Work task: Every line containing "agent" should be copied out. Go through the entries and find them.

Given information:
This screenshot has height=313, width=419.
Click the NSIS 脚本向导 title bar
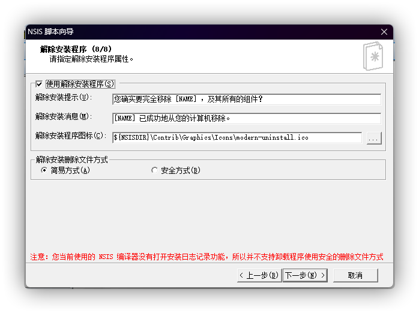click(180, 32)
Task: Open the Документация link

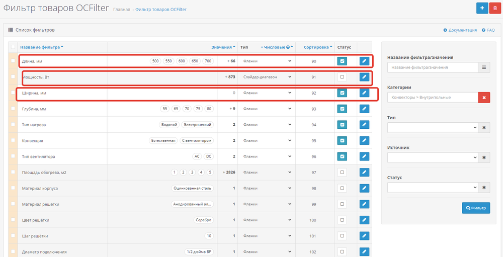Action: pyautogui.click(x=463, y=30)
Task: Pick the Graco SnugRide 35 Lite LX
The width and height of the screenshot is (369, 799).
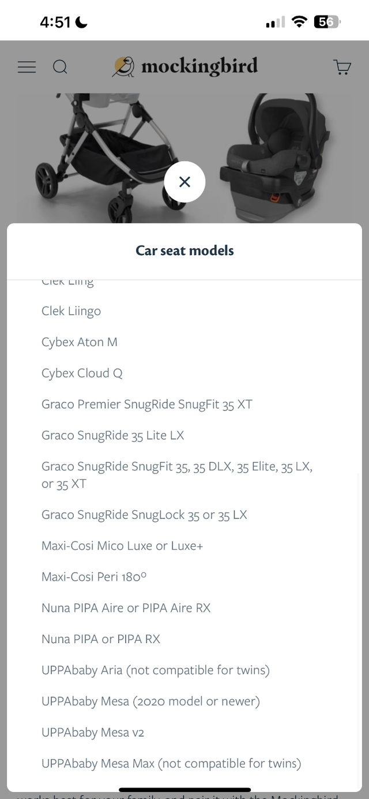Action: click(112, 436)
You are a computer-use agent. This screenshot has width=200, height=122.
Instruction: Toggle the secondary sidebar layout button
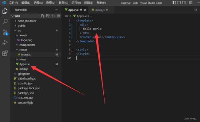click(x=184, y=3)
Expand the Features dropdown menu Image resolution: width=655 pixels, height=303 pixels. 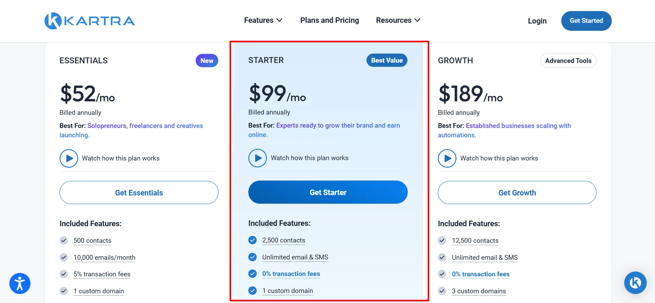tap(263, 20)
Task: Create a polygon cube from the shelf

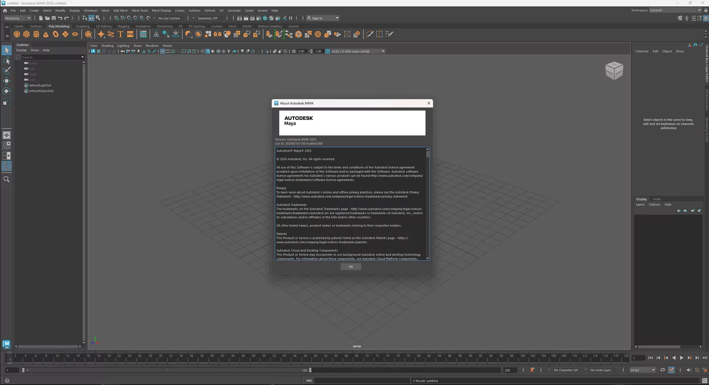Action: click(26, 34)
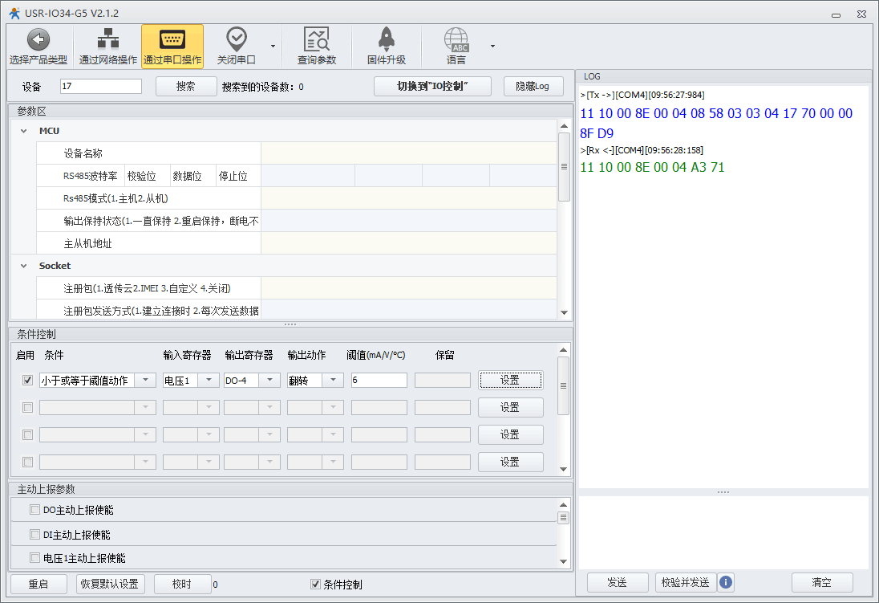
Task: Click the blue info icon beside 校验并发送
Action: tap(726, 582)
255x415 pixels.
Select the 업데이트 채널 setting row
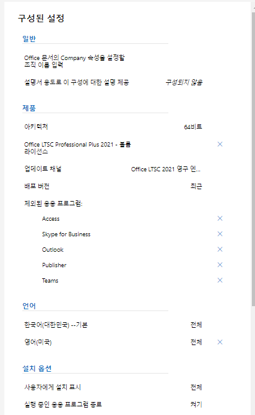point(113,169)
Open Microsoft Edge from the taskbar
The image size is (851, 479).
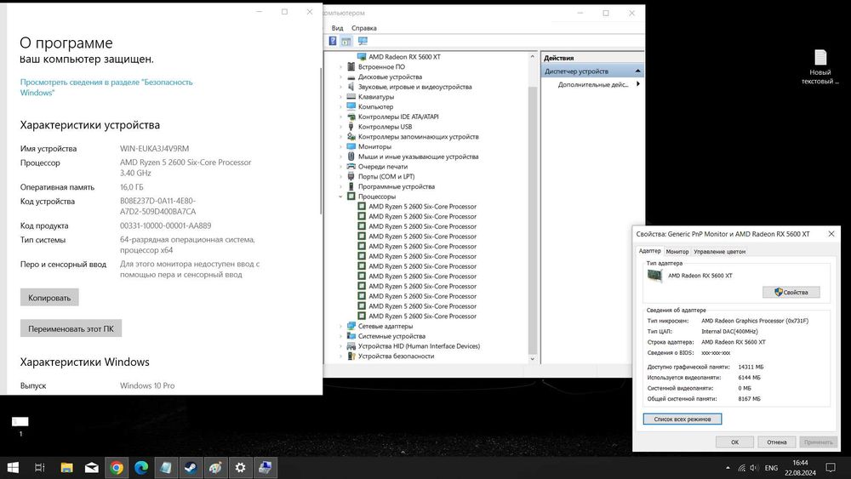(x=140, y=467)
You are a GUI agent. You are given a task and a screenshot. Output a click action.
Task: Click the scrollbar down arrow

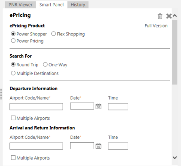[x=175, y=157]
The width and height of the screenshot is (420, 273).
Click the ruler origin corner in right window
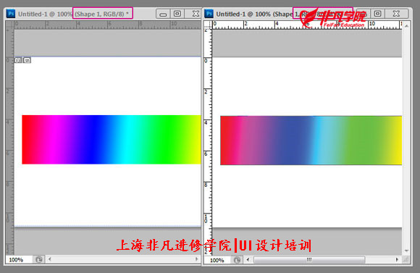point(208,25)
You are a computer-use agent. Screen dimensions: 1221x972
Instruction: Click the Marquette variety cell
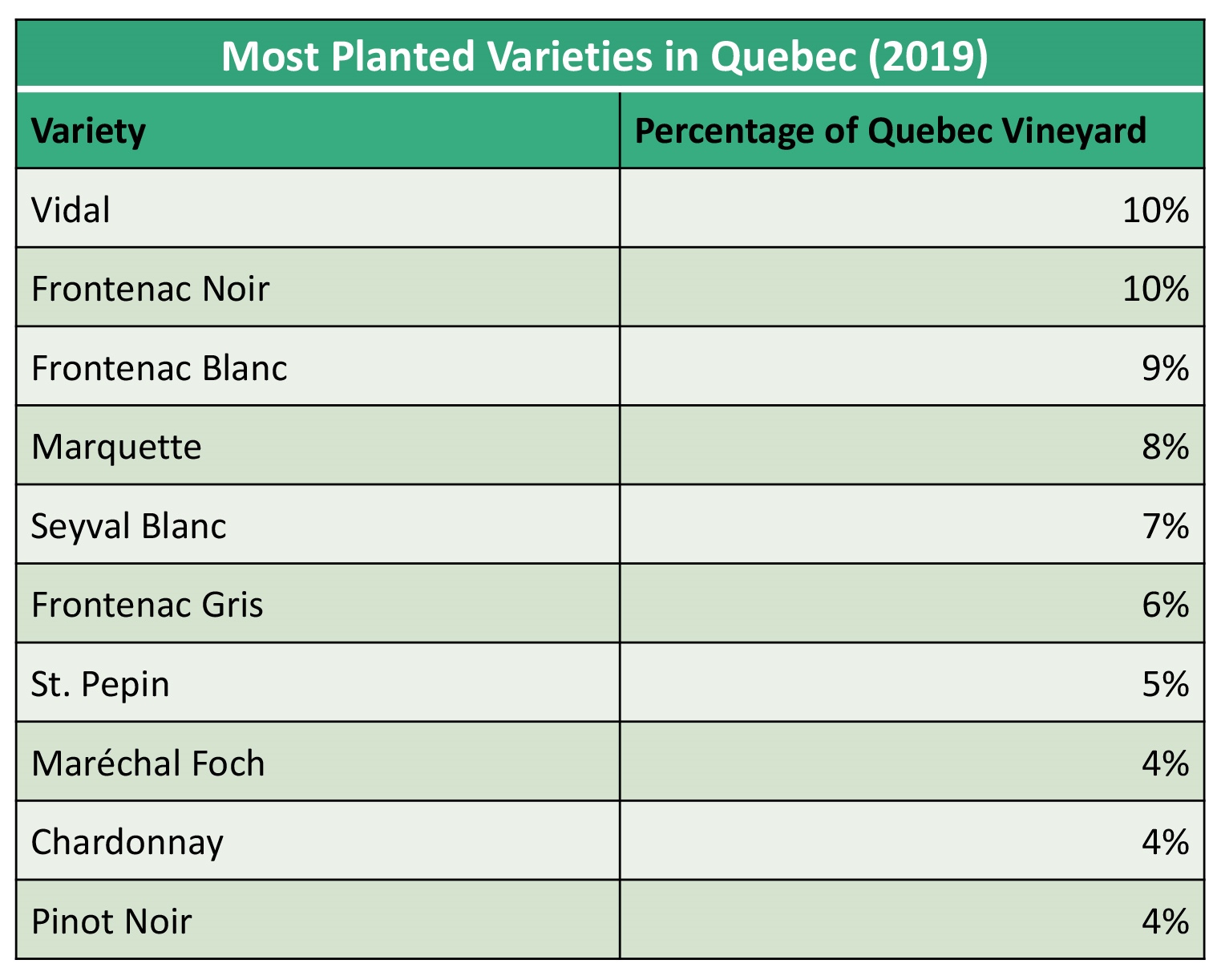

Exercise response:
You are a computer-use agent. This screenshot has width=200, height=122.
You are a GUI agent. You are given a task and a screenshot. Output a click action.
You are a computer-use agent. Screen dimensions: 1221x972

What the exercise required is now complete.